If social ills are always blamed on the capitalist system, our critics complain, then there is no room for intelligent discussion about the varied reforms, leaders, governments, nations or policies that appear to be meeting people’s needs in quite radically distinct ways around the globe or at different times in the same country.

However, what the socialist is attempting to demonstrate is that the varied threads of social experience are intimately woven together in such a manner that they constitute aspects of a vast system that operates by particular laws and so is incapable of adequate reform. To perceive such a web of interrelationships is not at all a bad case of oversimplification. Rather, it represents an attempt to understand social and economic phenomena, much as natural phenomena are comprehended, as interactive parts of a system, which may be observed wherever the system exists, and predicted given certain defined conditions.

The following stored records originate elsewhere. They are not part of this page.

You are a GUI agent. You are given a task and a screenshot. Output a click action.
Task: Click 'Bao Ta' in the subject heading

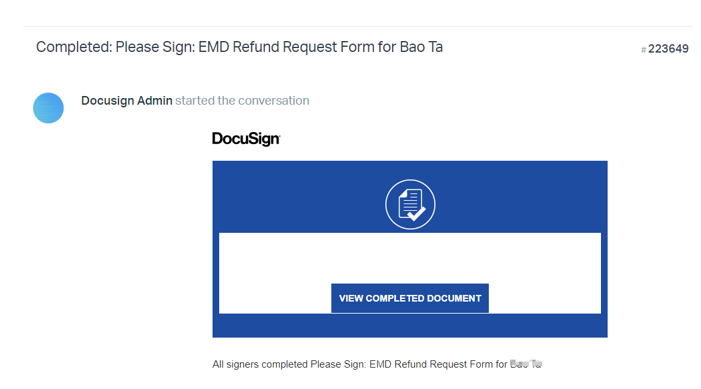[421, 47]
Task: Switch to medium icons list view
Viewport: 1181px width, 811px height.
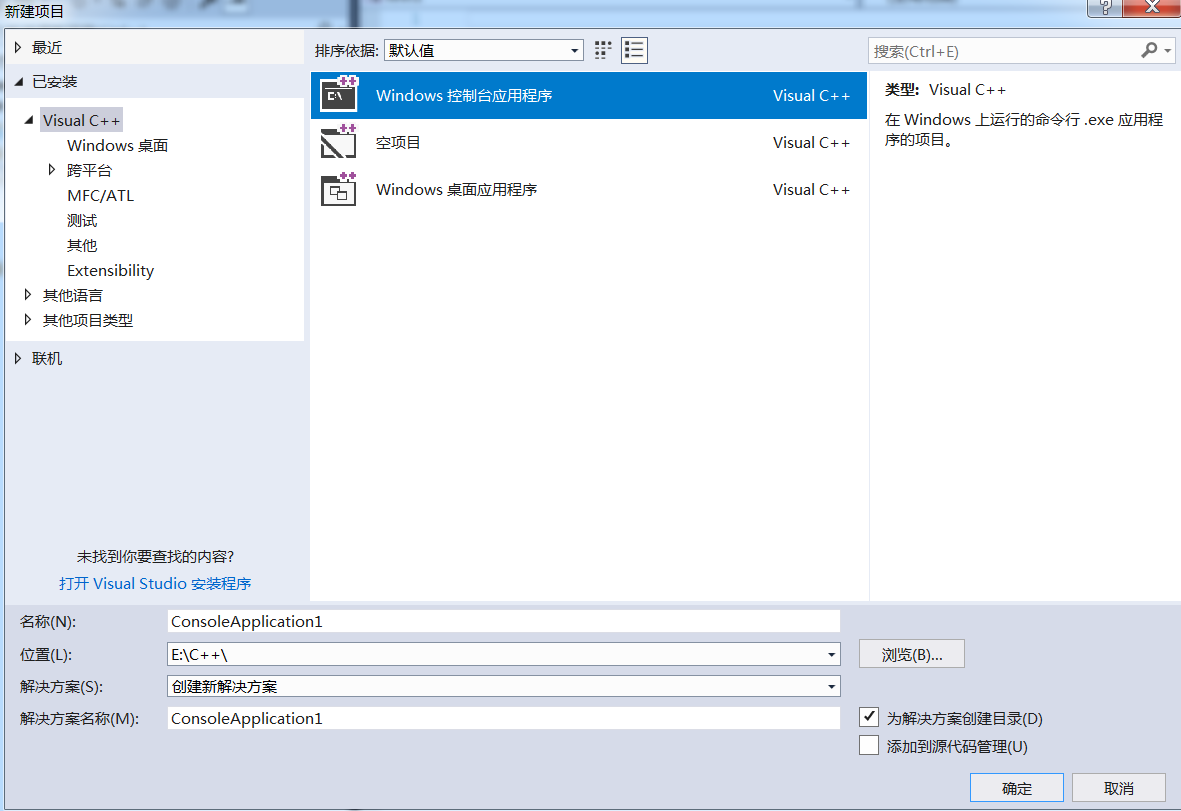Action: [634, 50]
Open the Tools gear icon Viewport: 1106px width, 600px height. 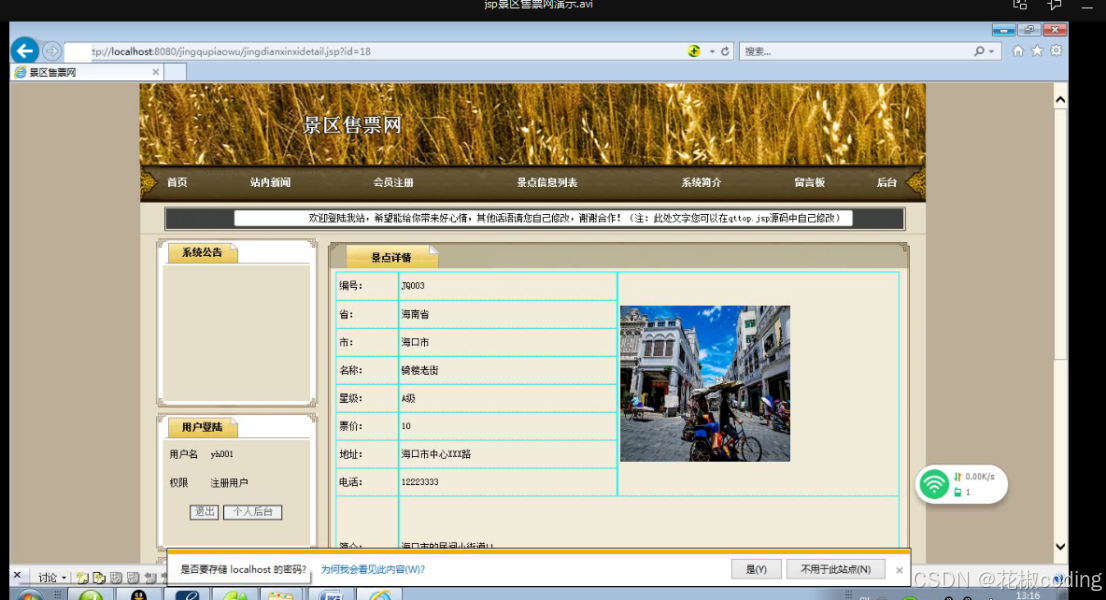pos(1055,50)
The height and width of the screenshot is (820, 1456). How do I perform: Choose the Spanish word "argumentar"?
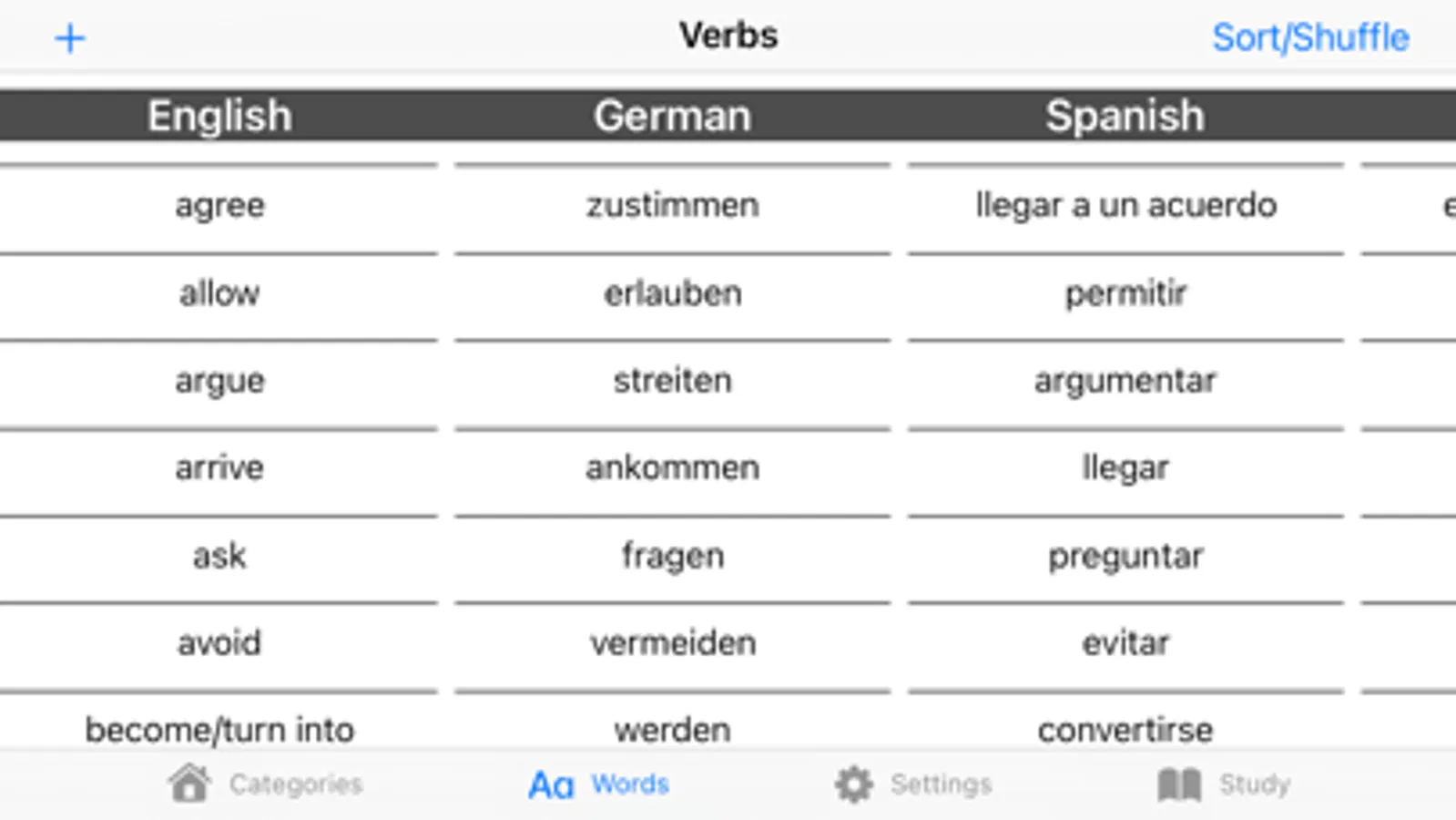[1125, 381]
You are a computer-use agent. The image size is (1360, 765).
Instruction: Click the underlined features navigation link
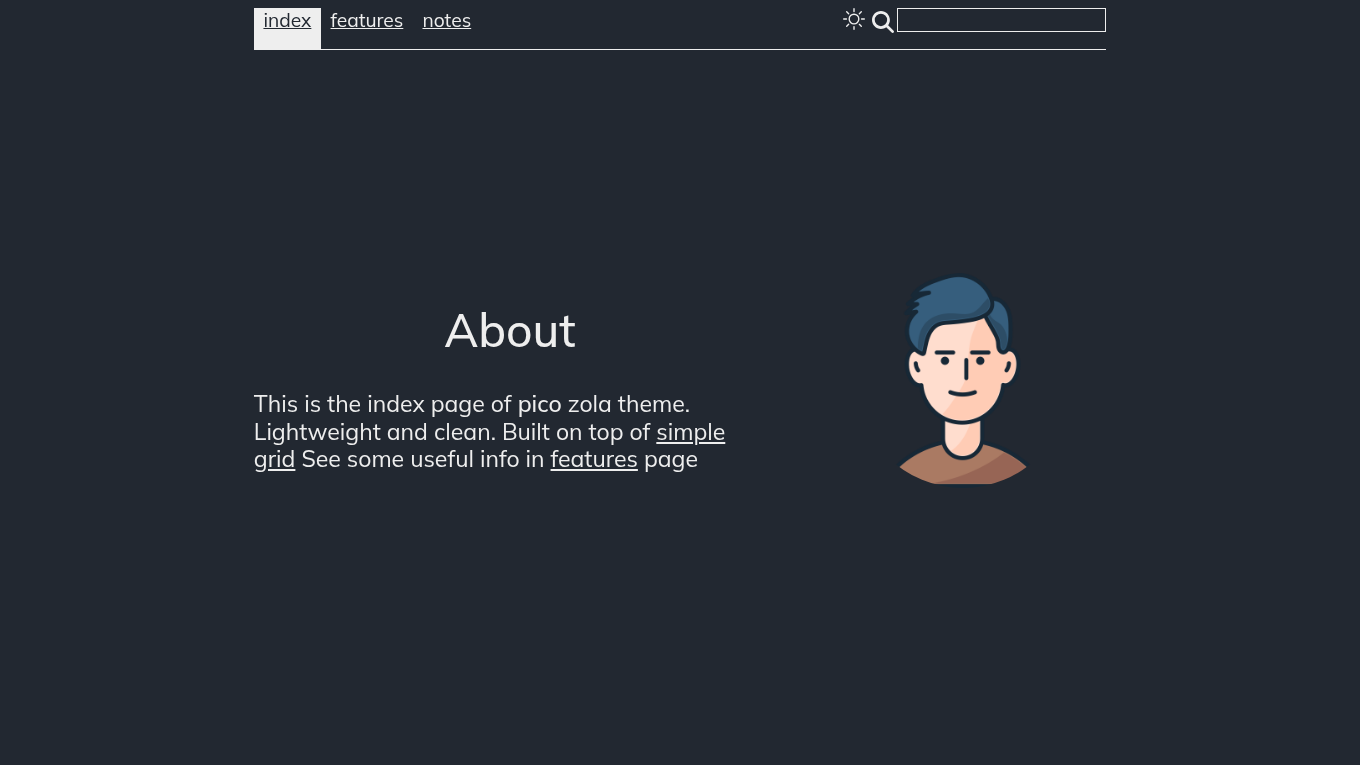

To understand social experience in socialist terms is to notice that all humans have certain requirements for food, shelter or safety, and that the varied ways in which they meet such needs produce different systems of relationships among them. This is often a difficult theory for many, especially for those used to comprehending social phenomena the way they were taught history in school, or the way events are reported in the media – in terms of distinct leaders, competing economic theories or degrees of corruption.

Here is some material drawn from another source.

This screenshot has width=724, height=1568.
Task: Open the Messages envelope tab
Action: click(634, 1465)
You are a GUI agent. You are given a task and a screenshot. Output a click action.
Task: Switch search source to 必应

When material needs were met by ownership of people by other people (slavery), it followed necessarily that laws were required to protect that ownership, and that the fruits of the labour of slaves would be enjoyed by their owners. It also follows from this that with control of many slaves came accumulations of wealth that led some to live in abundance in palaces and others to be coerced to build and maintain these palaces at threat of death. Customs evolved in slave or feudal systems that led most humans to accept the legitimacy of this very unequal distribution of wealth and power. The experience of being dispossessed also inevitably led the majority to feelings of resentment, anger, helplessness, apathy, devotion, revolution, or ambivalent combinations of these at the same time or throughout the course of their lives.

To say that we all live in a system, the present one being capitalist, is in a sense to deconstruct the customs that we were all brought up to accept as normal, and by attempting to understand them, to open up the possibility that we may reject them. To comprehend all social appearances in terms of a system is also to remove the temptation to support another initially promising leader who everyone will hate a few years later, and to blame our problems on one who was found to be lacking intellectually, or morally, or found to be emphasising inadequate economic priorities.

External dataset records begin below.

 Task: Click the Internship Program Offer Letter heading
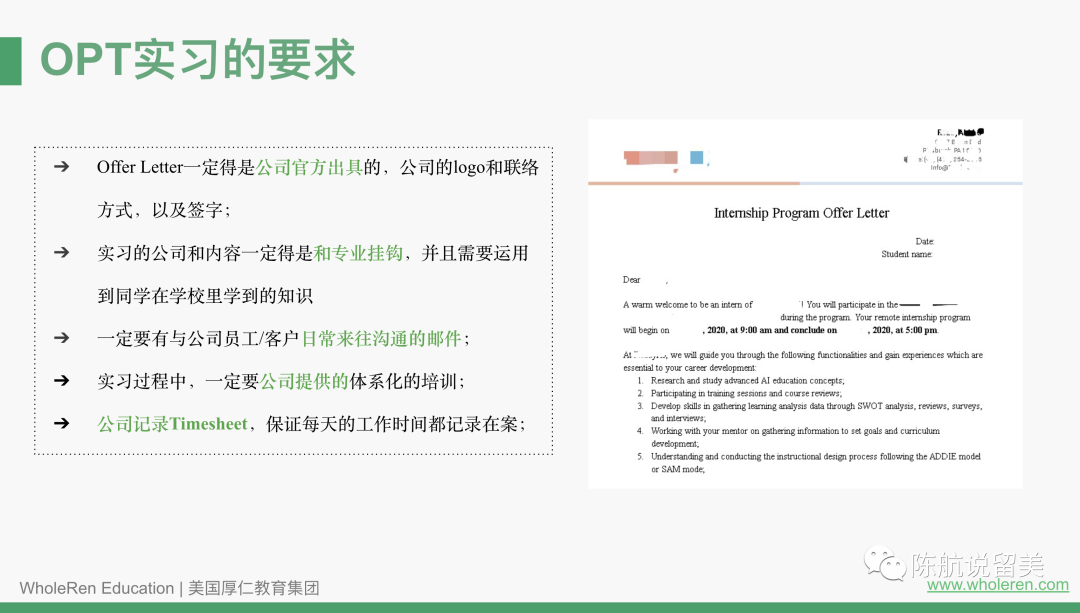[x=801, y=213]
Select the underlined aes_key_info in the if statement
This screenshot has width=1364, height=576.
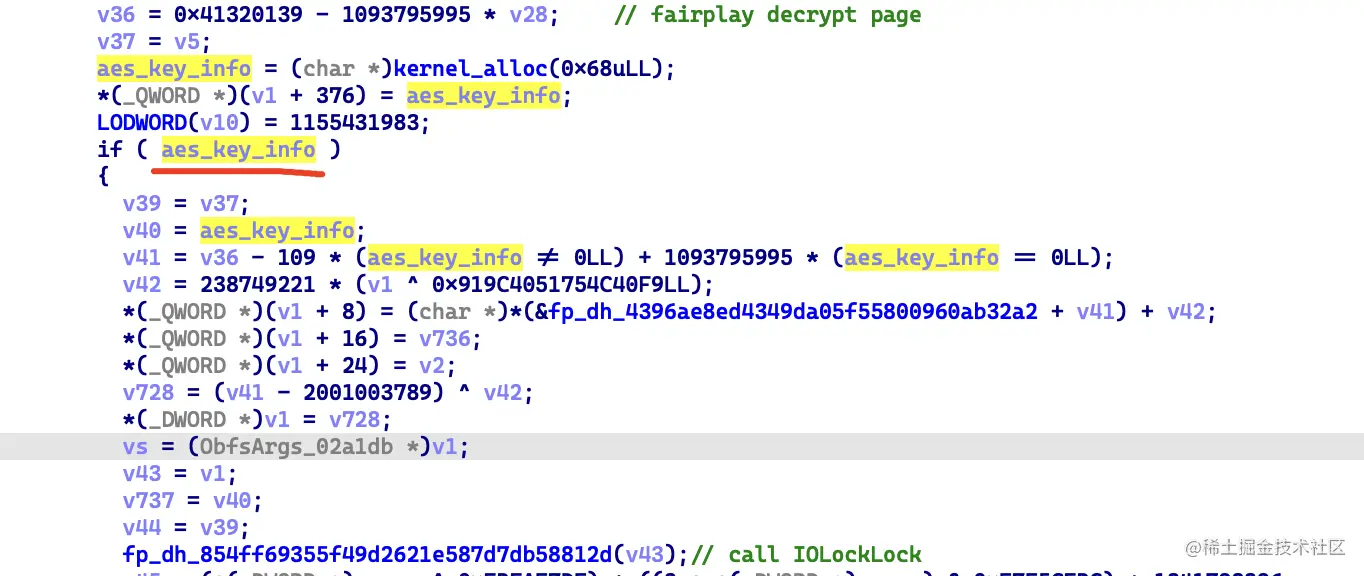[239, 150]
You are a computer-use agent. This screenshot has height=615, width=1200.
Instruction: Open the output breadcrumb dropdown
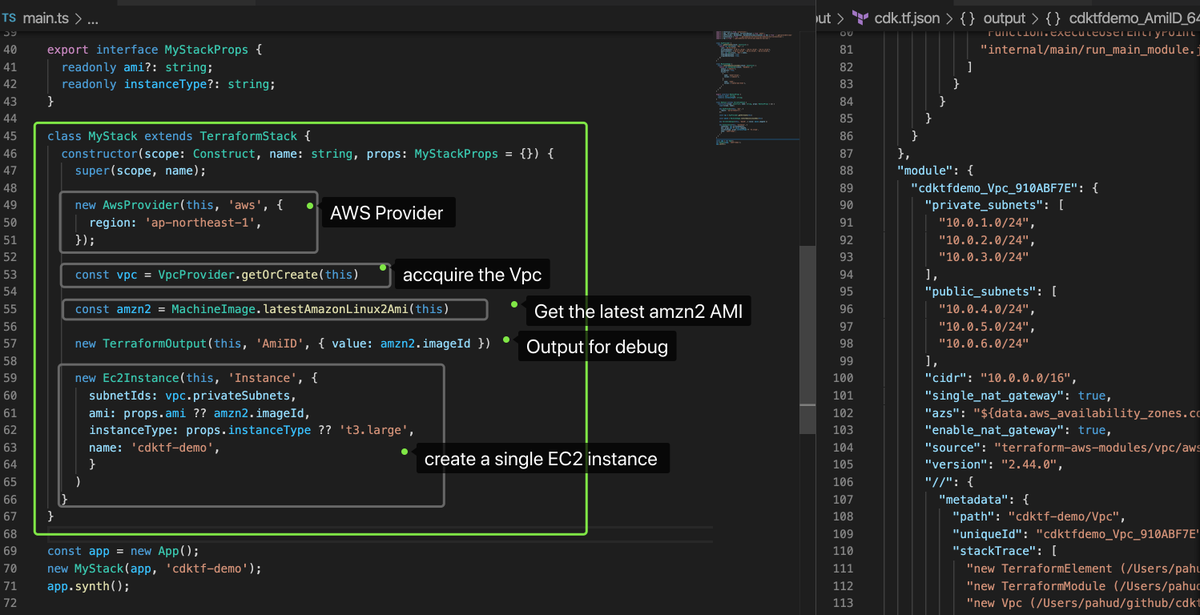[1003, 17]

When socialists seek to blame the capitalist system, they are promoting an important hypothesis that all social problems derive from the fact that a few individuals or states own the means of producing the things we require to live, which implies that the majority of us do not. It is, in the socialist’s mind, this fact of ownership that leads to war, to world poverty and hunger, to excessive stress, to murderous wastes of planetary resources and animal habitation destruction, or to our feelings of alienation that are often accorded psychiatric diagnoses.

It would be wrong to play down the scope that socialism offers for the solution of our problems. Enormous resources will be freed up when we get rid of the waste inherent in capitalism. But the new society will face urgent tasks that will also be daunting in their enormity. It is hard to judge which enormity is likely to be the greater. Socialists do not assume that socialism will solve all problems at once, and prefer to think about socialism – and especially about its crucial early stages – in a practical and realistic spirit.